▶ Document extract
What happens when a gas giant shrinks?

A uniform mass will have a self gravitational potential of $-\frac{3GM^2}{5R}$. If we decrease its radius, its potential will decrease as well and the difference will be turned into thermal energy. Although gas giants and stars are not uniform mass balls, their gravitational binding energy is still proportional to $\frac{GM^2}{R}$, Thus if the radius decreases it will release energy, which will raise the temperature in return.

What happens when the temperature increases?

Assuming the gas in those planets obey the ideal gas law $$PV=nRT$$ (where $R$ is not the radius but the molar gas constant $R=8.314\,\text{J K}^{−1}\text{mol}^{-1}$), it's obvious that when $T$ increases and $V$ decreases (due to the shrink in the previous section) $P$ must increase. Note that most real gases behave qualitatively like an ideal gas, so this is not a crazy assumption.

So what is the big picture?

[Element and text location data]
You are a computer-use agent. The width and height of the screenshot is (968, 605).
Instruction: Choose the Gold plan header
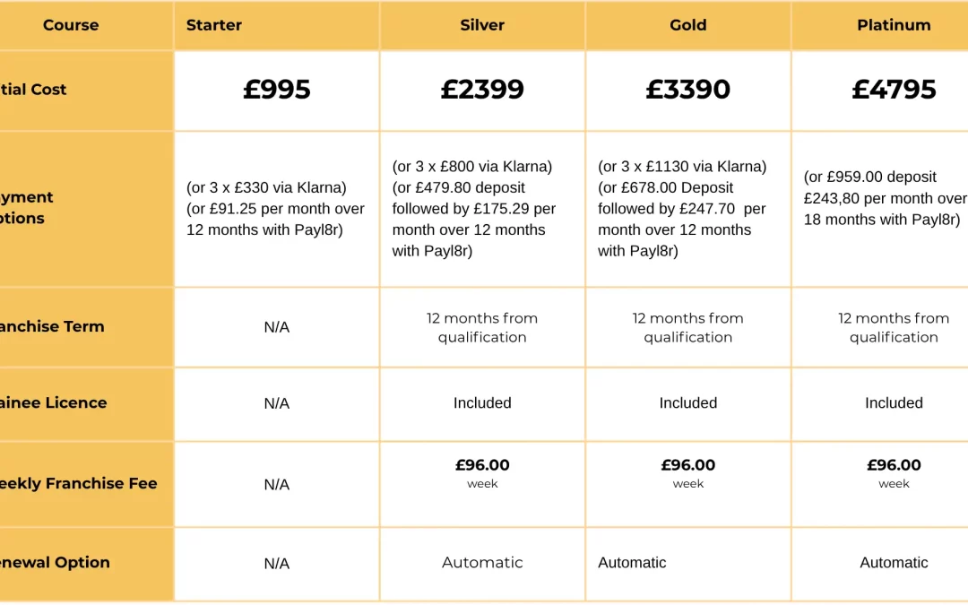pos(687,25)
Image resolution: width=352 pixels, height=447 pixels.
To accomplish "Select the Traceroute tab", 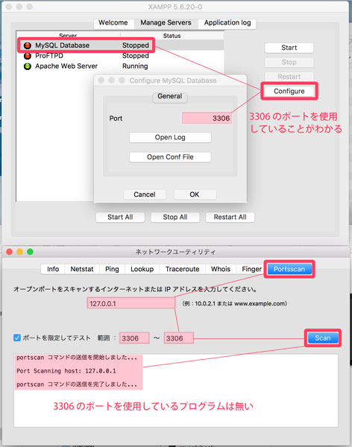I will (x=183, y=269).
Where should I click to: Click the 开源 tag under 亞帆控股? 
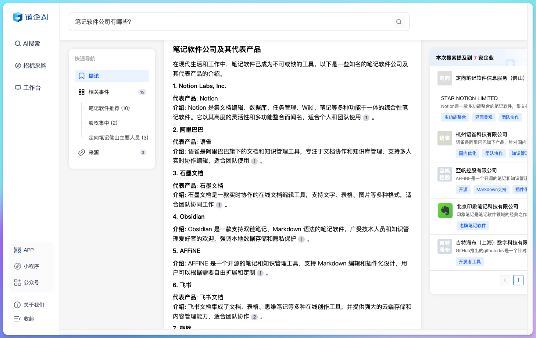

▶ Written exercise 1
In the gas giant text, what does R stand for in the ideal gas law?
▶ Written exercise 2
How many lines of the listing contain the string "height"? Reply with the number only.

▶ Task answer 1
The molar gas constant, 8.314 J K⁻¹ mol⁻¹, not the radius.

▶ Task answer 2
2